Set down, please, the line that contains "You are a GUI" and every line that follows it to the end of the records, exactly; do not include pictures.

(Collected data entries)

== == ==

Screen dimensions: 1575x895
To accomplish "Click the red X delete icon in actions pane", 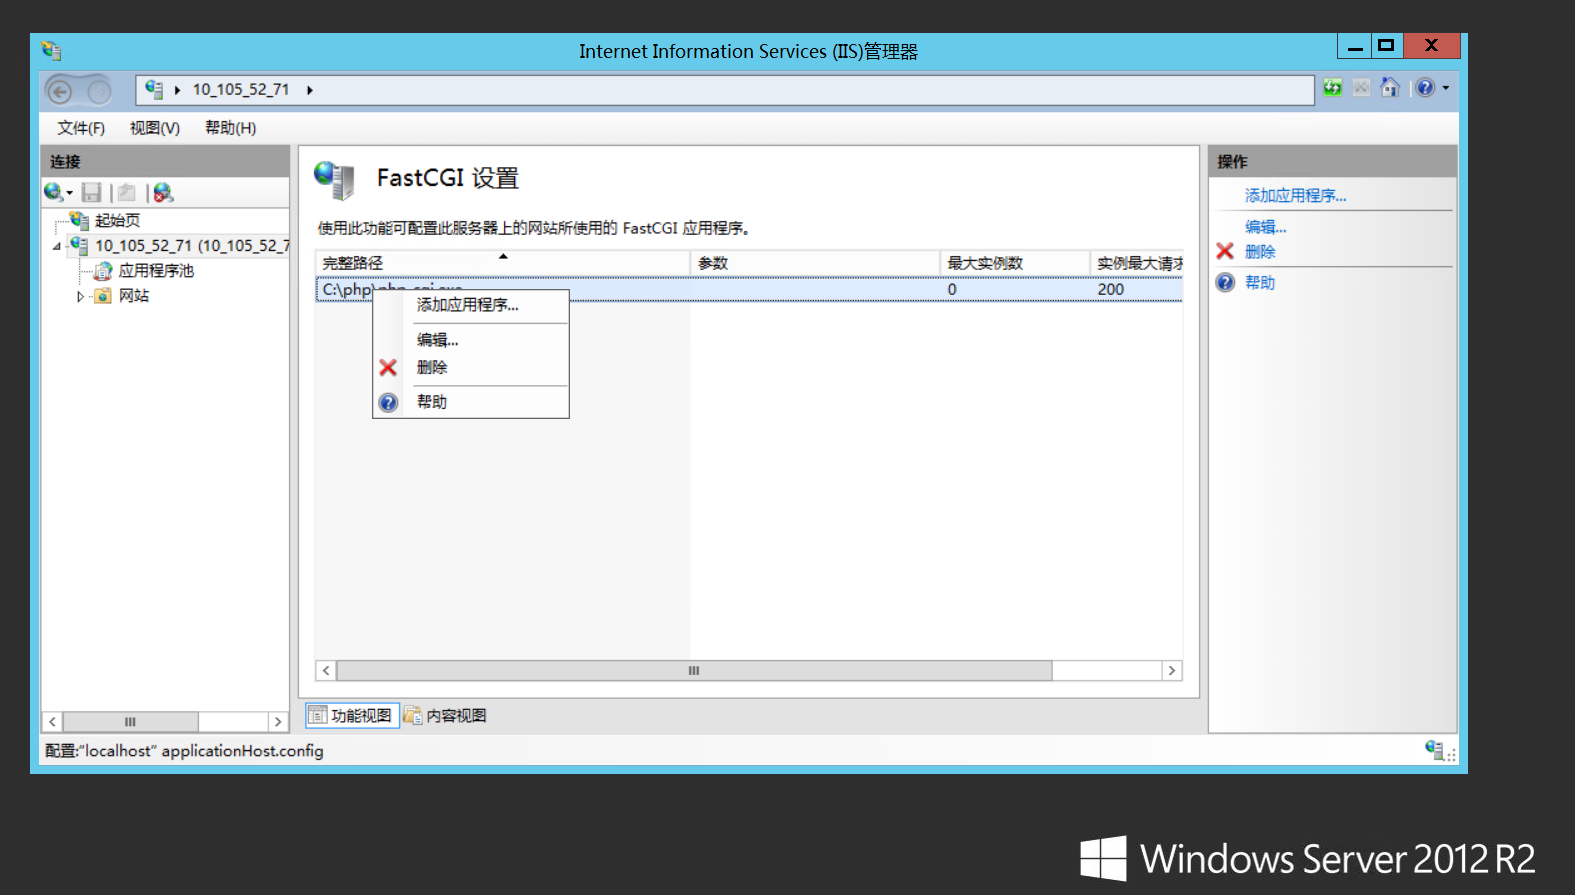I will click(x=1225, y=251).
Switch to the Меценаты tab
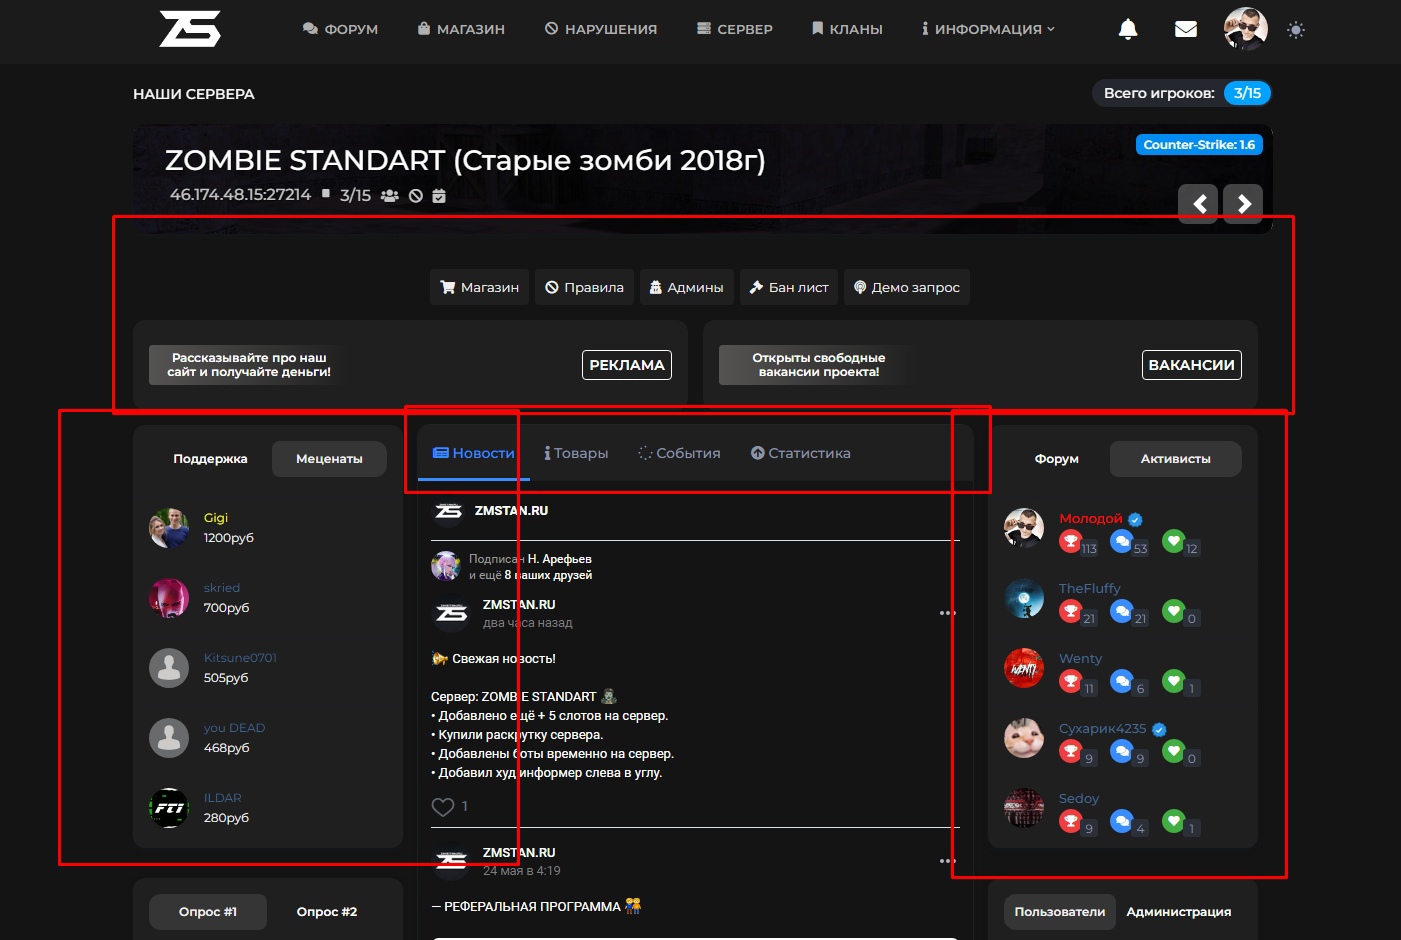 click(x=329, y=459)
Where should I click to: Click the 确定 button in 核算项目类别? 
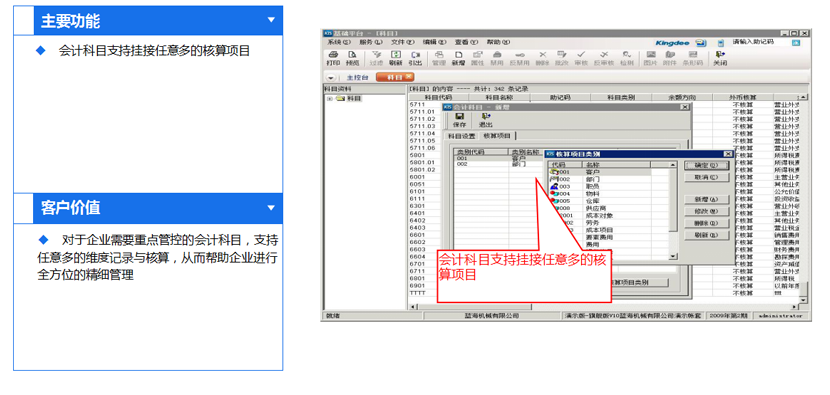pos(707,166)
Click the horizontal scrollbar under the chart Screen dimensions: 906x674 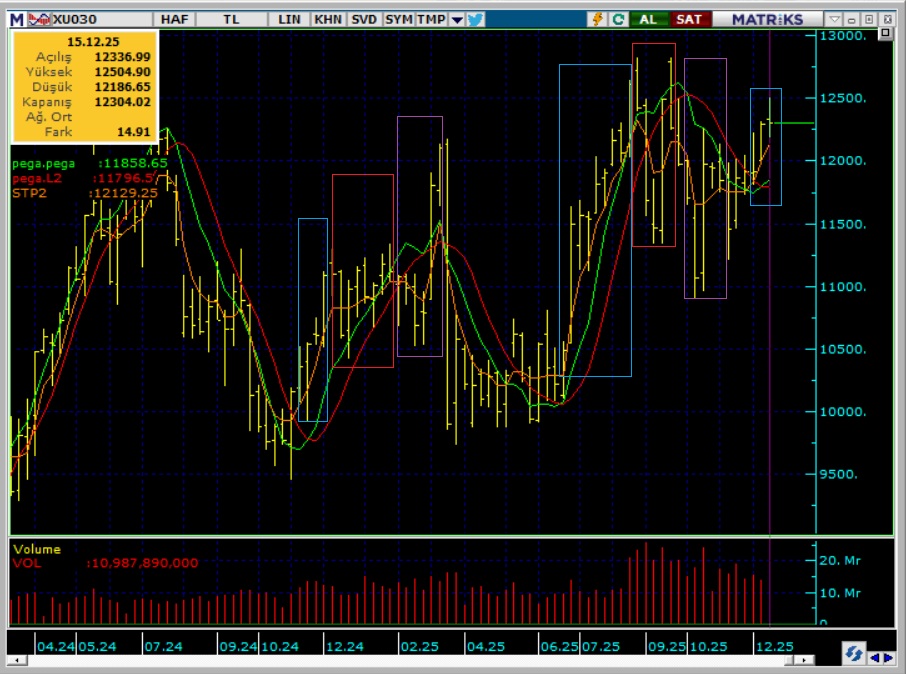pos(400,661)
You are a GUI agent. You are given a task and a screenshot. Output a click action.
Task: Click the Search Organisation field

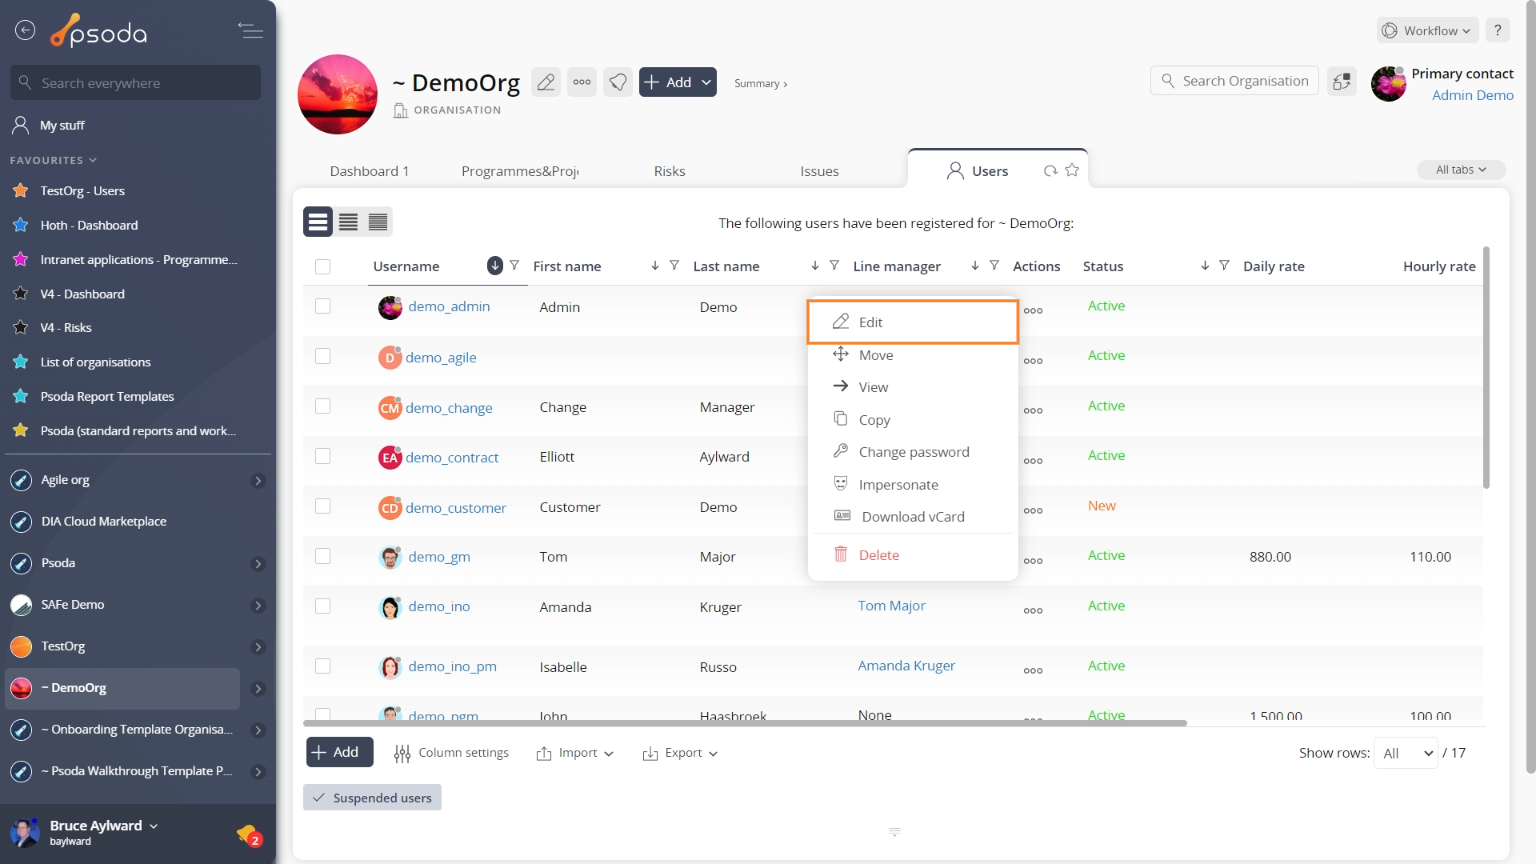point(1235,81)
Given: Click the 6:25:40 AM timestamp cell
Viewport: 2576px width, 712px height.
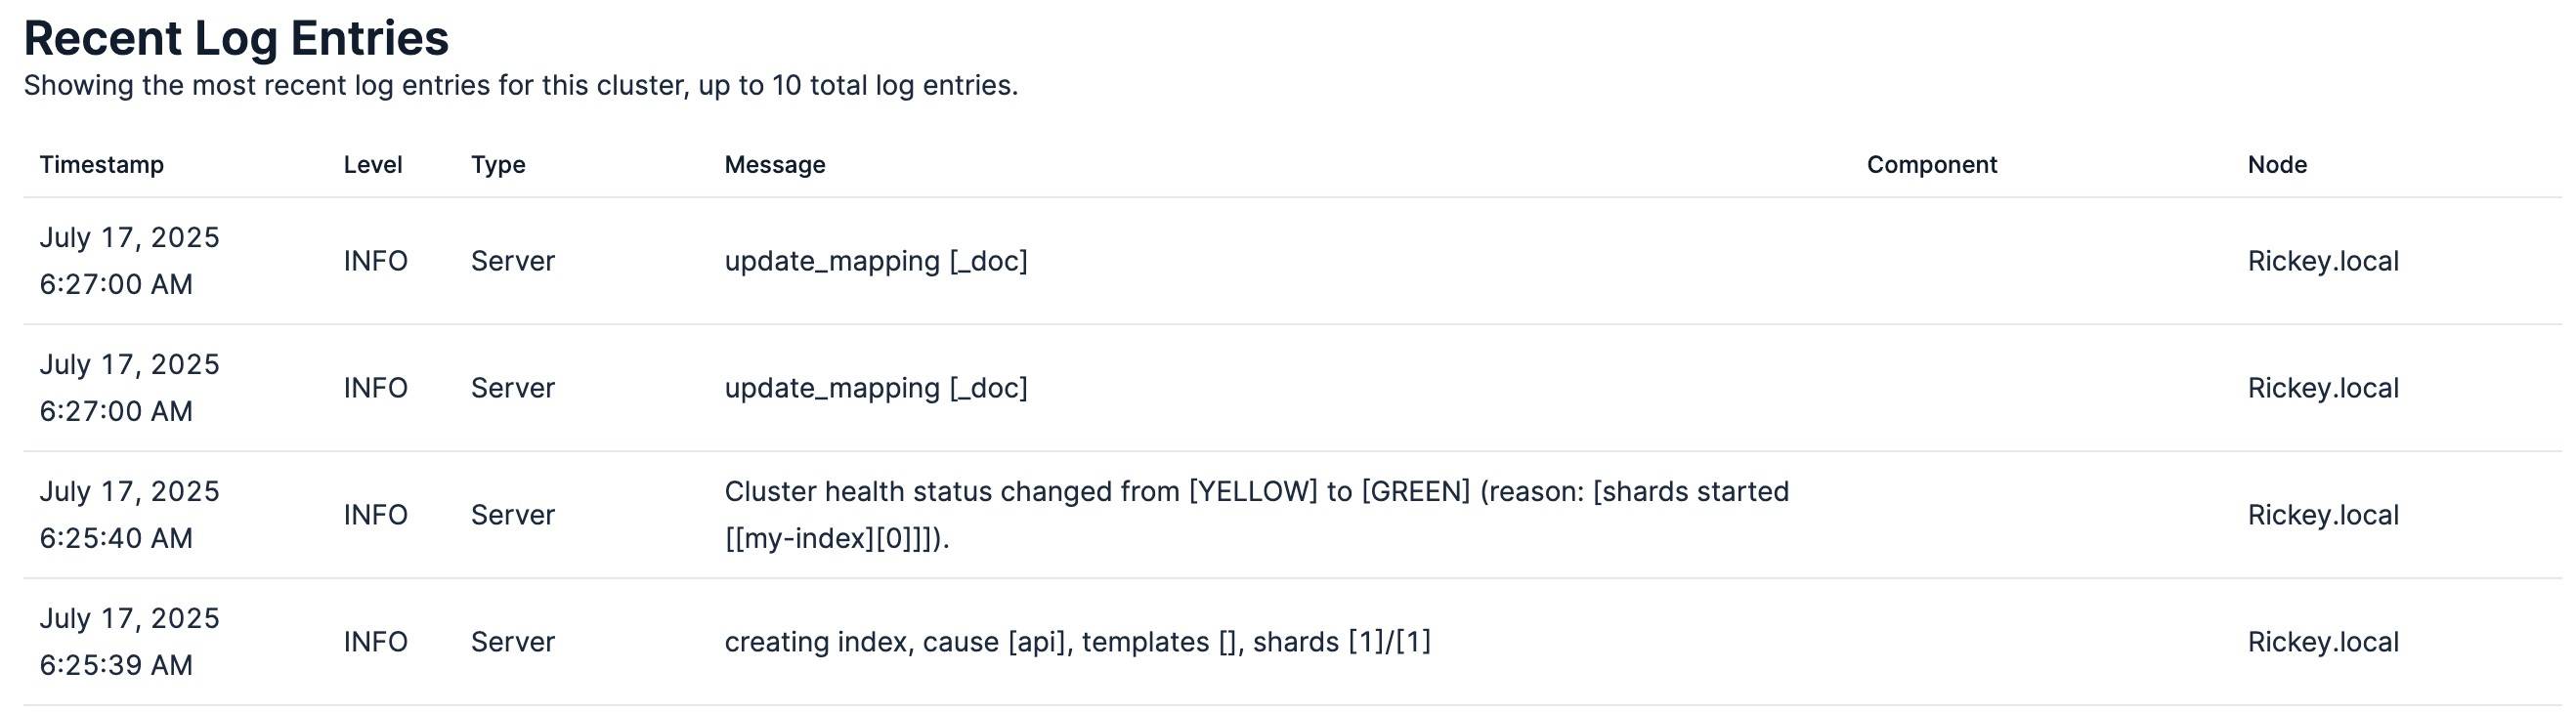Looking at the screenshot, I should 129,515.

== == ==

Answer section →
You are a GUI agent. You are given a task and a screenshot. Output a click action.
Task: Click the Search Organisation field

point(1235,81)
Given: Click the 6:25:40 AM timestamp cell
Viewport: 2576px width, 712px height.
Looking at the screenshot, I should 129,515.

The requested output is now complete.